Segment Start: Recorded data

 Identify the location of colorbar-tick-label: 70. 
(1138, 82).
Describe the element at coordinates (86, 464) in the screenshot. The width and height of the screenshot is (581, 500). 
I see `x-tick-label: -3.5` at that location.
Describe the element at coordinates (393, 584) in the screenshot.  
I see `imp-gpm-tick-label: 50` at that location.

Segment End: Recorded data
Segment Start: Recorded data

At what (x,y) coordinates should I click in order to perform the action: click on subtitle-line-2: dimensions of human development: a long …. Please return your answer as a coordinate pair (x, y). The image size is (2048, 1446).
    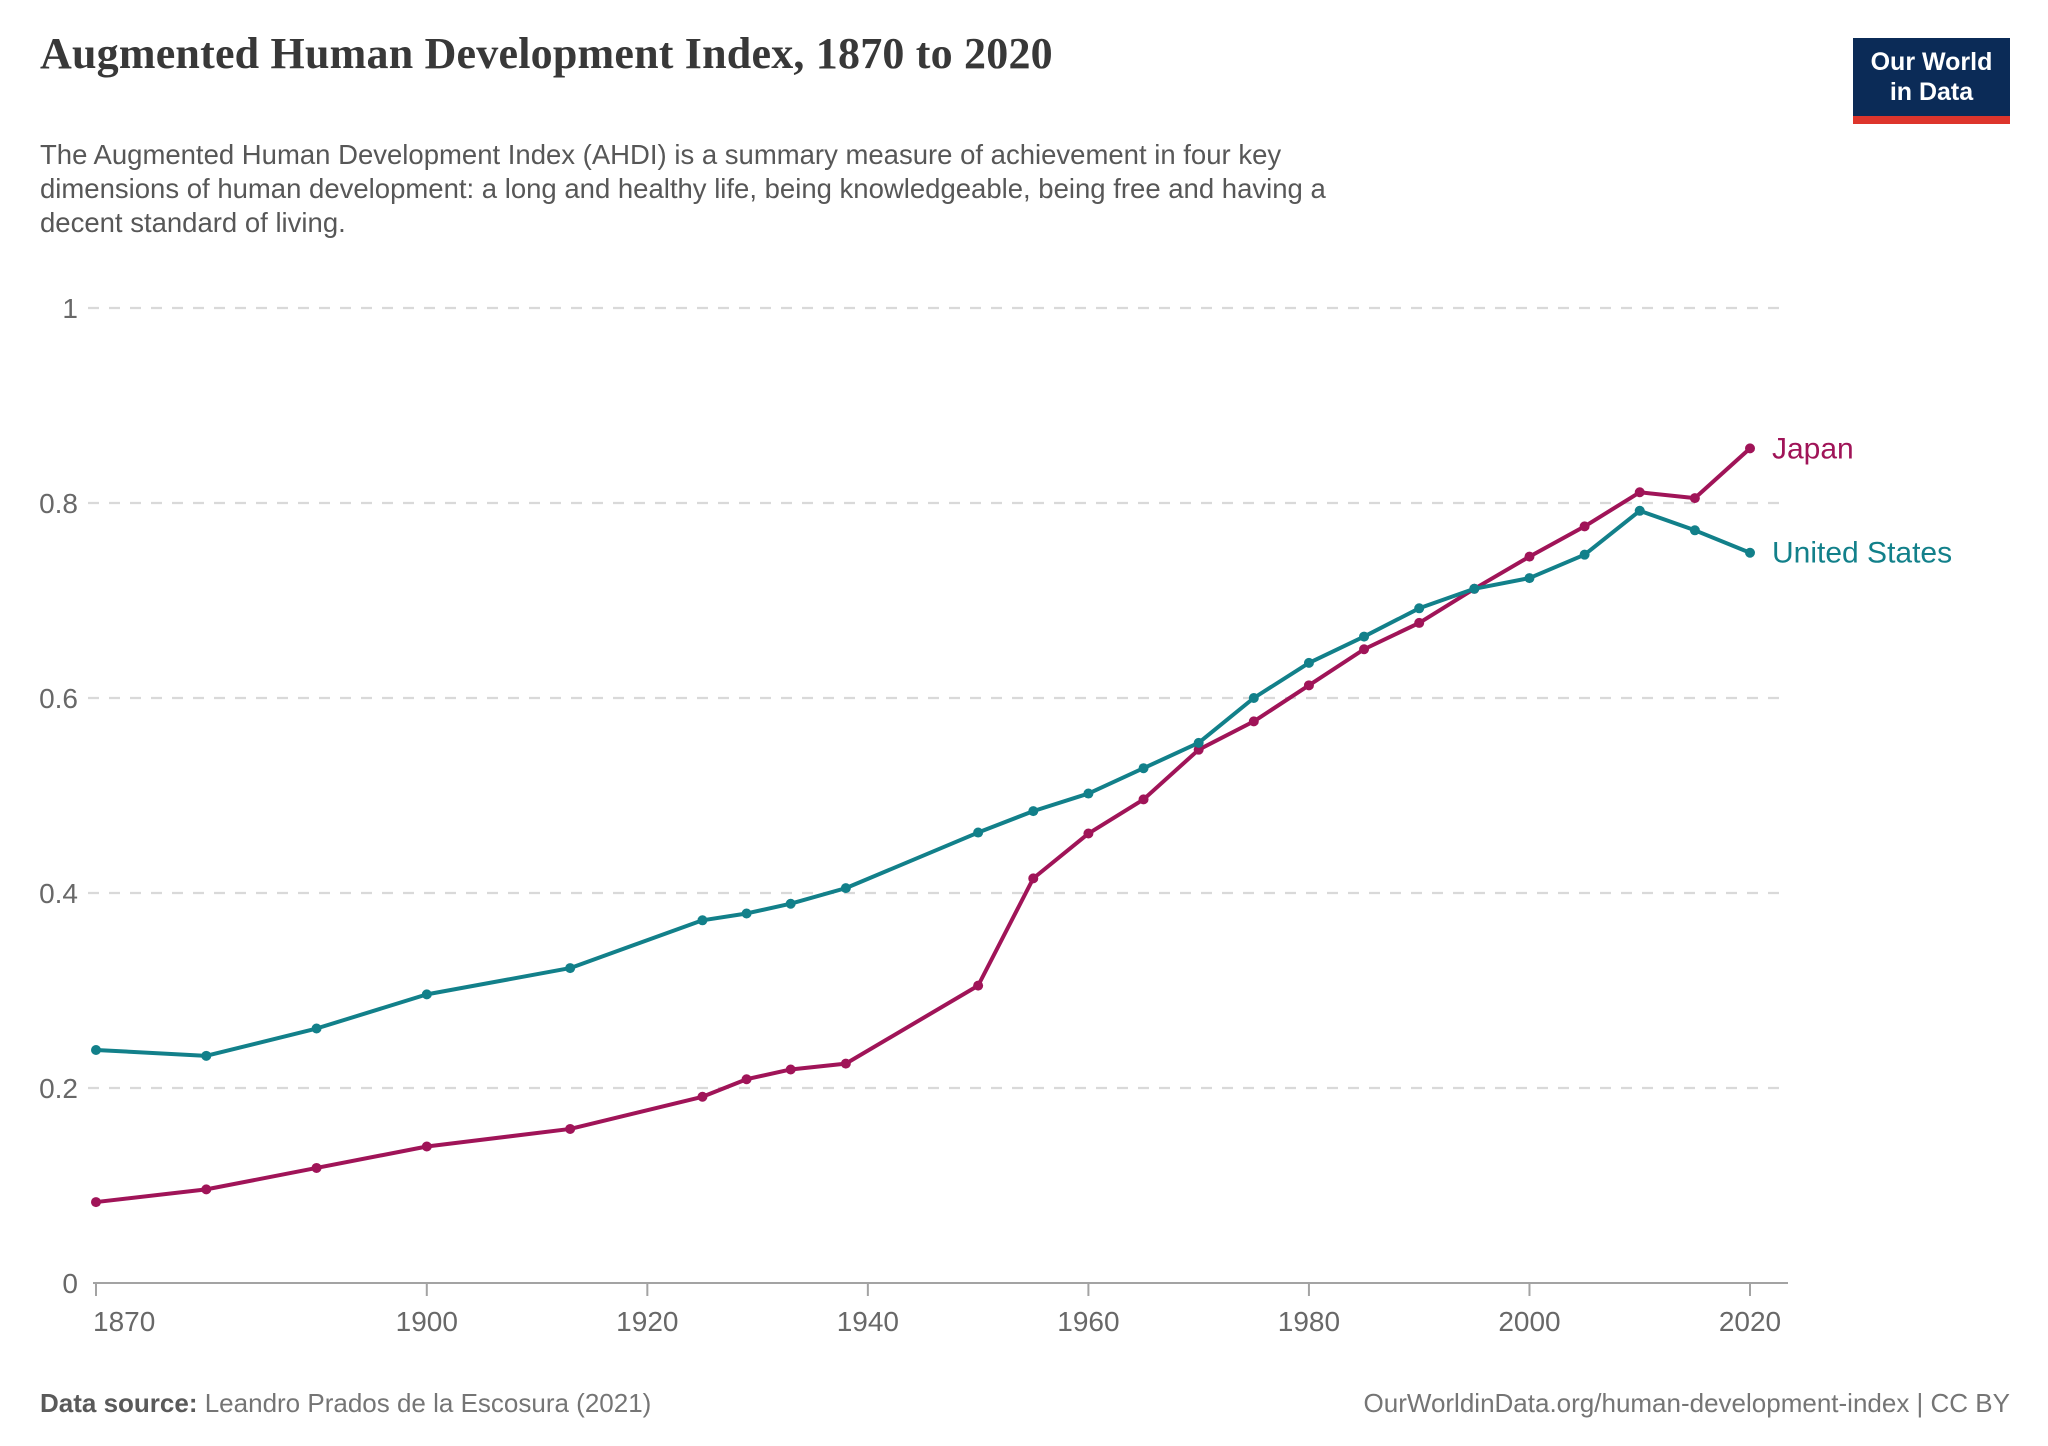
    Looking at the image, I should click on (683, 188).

Segment End: Recorded data

▶ **What to do**
Show every line of the material above that contains the string "tick".

▶ **Finished exercise**
 Identify the location of colorbar-tick-label: 70. 
I see `x-tick-label: -3.5` at that location.
I see `imp-gpm-tick-label: 50` at that location.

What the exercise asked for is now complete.